Один из бестселлеров Diwan, «Каирская трилогия» Нагиба Махфуза, описывает жизнь трех поколений семьи Ас-Сейида Ахмада Абд аль-Джавада в Каире с 1918 года до революции 1952 года. Отец семейства, деспотичный патриарх днем с бескомпромиссной строгостью командует всем домом, а ночами гуляет с танцовщицами и певицами. Его агрессия и лицемерие особенно ощутимы в сравнении с возмутительной покорностью жены Амины, которая каждую ночь терпеливо и послушно ждет его возвращения. Она оставляет наверху лестницы газовую лампу, чтобы он нашел дорогу в комнату, омывает ему ноги, говорит с ним только тогда, когда он к ней обратится, раздевает его, убирает его одежду и, если больше ему от нее ничего не нужно, тихо уходит. А каждое утро на рассвете она молится, будит прислугу и детей, следит за тем, чтобы дети позавтракали, и отправляет их в школу.

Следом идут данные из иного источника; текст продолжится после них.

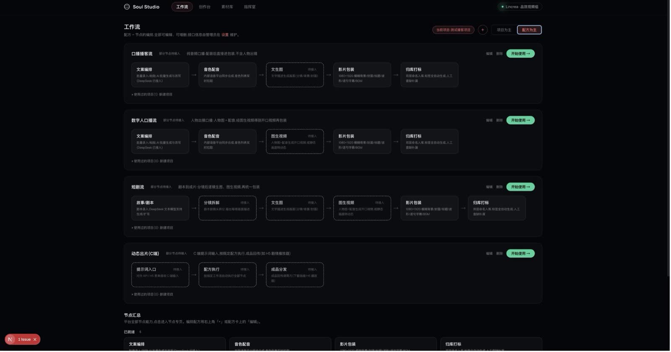
Task: Click the green status dot beside Lincrea
Action: 503,7
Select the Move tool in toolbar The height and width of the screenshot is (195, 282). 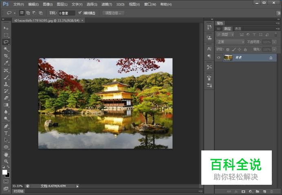point(6,28)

До своих двадцати с лишним лет я не воспринимала свою мать никак иначе, кроме как свою мать: я не видела в ней человека с собственными амбициями и прошлым опытом, полученным до моего рождения. Но, став постарше, я попыталась узнать о ней больше. Я начала рассказывать ей о своих личных переживаниях. Я говорила с ней как с подругой, в той манере, которая лучше для этого подходила. Я ругалась. Много. Мама не делала этого никогда. Рассказывая о медсестре, которая не дала ей воды, она могла называть ее разве что «паразиткой» – хотя я бы использовала совсем другое слово. Мало-помалу она начала открываться, рассказывать мне о своей жизни и их с папой браке то, чего я никогда раньше не знала. У меня даже появилось ощущение, что теперь я знаю о своих родителях и их отношениях, пожалуй, слишком много. Но потом я осознала, что мы с Номером Один делаем со своими дочерями-подростками то же самое.